◆ ASSIGNMENT:
Repeat every entry, word for word, leaving no line out.

╭──

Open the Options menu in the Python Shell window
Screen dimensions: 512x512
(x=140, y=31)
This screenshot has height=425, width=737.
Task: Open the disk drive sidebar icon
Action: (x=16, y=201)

╰──

◆ RESULT OF THE TASK:
Open the Options menu in the Python Shell window
Screen dimensions: 512x512
(x=140, y=31)
This screenshot has height=425, width=737.
Task: Open the disk drive sidebar icon
Action: (x=16, y=201)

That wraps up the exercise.